Suara.com - Menteri Keuangan Sri Mulyani Indrawati mengatakan, defisit Anggaran Pendapatan dan Belanja Negara (APBN) hingga Agustus 2020 telah mencapai Rp 500,5 triliun.
Hal tersebut dikatakan Sri Mulyani saat konfrensi pers APBN Kita melalui video teleconference di Jakarta, Selasa (22/9/2020).
"Posisi Agustus, kita dalam posisi defisit mencapai Rp 500,5 triliun, atau 3,05 persen terhadap PDB (Produk Domestik Bruto)," kata Sri Mulyani.
Mantan Direktur Pelaksana Bank Dunia ini pun menyebut angka defisit ini merupakan yang sangat besar jika dibandingkan dengan tahun sebelumnya yang hanya mencapai Rp 197,9 triliun.
Baca Juga: Ketua Komisi VII Sebut Rancangan APBN 2021 Realistis
"Situasi ini harus kita jaga meski kondisi dari SBN yield kita mengalami penurunan, namun kita tetap harus berhati-hati," katanya.
Angka defisit tersebut didapat dari belanja negara sebesar Rp 1.534,7 triliun, sementara pendapatan hanya mencapai sebesar Rp 1.034,1 triliun.
Pemerintah menilai perekonomian masih berat untuk bergerak dari pagebluk virus corona atau Covid-19. Alhasil, proyeksi pertumbuhan diturunkan kembali ke rentang -1,7 persen hingga -0,6 persen sepanjang tahun ini.
Sri Mulyani mengatakan setidaknya ada 3 faktor pemberat yang membuat gerak ekonomi tak leluasa akibat pandemi Covid-19.
"Kontribusi negatif terbesar (adalah) investasi, konsumsi dan ekspor," kata Sri Mulyani.
Baca Juga: Menkeu : Realisasi Asumsi Makro APBN 2019 Dipengaruhi Tekanan Berat
Padahal pada Agustus bulan lalu pemerintah memproyeksikan pertumbuhan ekonomi sepanjang tahun ini berada di rentang -1,1 persen hingga positif di angka 0,2 persen.
Penurunan outlook pertumbuhan ekonomi tahun ini antara lain disebabkan oleh kasus penambahan pasien Covid-19 yang terus meningkat tajam.
"Ini artinya negatif territory akan terjadi pada kuartal III dan mungkin juga masih akan berlangsung untuk kuartal IV, yang kita upayakan bisa mendekati nol atau positif," jelas dia.

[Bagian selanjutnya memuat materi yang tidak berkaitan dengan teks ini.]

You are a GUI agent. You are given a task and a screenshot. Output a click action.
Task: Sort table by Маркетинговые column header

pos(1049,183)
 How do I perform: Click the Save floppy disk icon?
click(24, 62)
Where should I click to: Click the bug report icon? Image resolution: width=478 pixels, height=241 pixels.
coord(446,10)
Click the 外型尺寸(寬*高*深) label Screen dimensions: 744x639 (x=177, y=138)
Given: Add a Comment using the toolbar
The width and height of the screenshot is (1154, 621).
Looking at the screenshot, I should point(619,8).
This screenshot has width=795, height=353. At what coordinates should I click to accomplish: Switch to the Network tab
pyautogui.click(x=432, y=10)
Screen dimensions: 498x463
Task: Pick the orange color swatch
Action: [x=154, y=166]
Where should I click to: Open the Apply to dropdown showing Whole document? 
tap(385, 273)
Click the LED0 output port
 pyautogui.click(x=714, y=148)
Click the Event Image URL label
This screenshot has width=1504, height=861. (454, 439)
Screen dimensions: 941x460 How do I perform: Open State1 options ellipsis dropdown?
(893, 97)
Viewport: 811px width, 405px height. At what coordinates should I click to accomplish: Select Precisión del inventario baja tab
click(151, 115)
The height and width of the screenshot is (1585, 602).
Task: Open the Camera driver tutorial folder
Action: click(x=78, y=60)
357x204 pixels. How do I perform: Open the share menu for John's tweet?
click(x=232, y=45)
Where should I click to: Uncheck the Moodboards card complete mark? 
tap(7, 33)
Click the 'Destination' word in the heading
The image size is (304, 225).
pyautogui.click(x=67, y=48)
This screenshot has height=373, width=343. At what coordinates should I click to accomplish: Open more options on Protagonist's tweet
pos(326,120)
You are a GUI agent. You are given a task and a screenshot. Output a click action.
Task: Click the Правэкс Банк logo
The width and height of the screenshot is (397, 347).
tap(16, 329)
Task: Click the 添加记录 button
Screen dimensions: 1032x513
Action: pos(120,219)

Ramalan ini juga sejalan dengan proyeksi berbagai lembaga ekonomi dunia yang menyebut ekonomi Indonesia tahun ini bakal tumbuh negatif.
"Kalau kita lihat institusi yang lakukan forecast ke pertumbuhan ekonomi Indonesia, namun mereka rata-rata memproyeksikan ekonomi Indonesia di 2020 semua di zona negatif, kecuali World Bank yang 0 persen," katanya.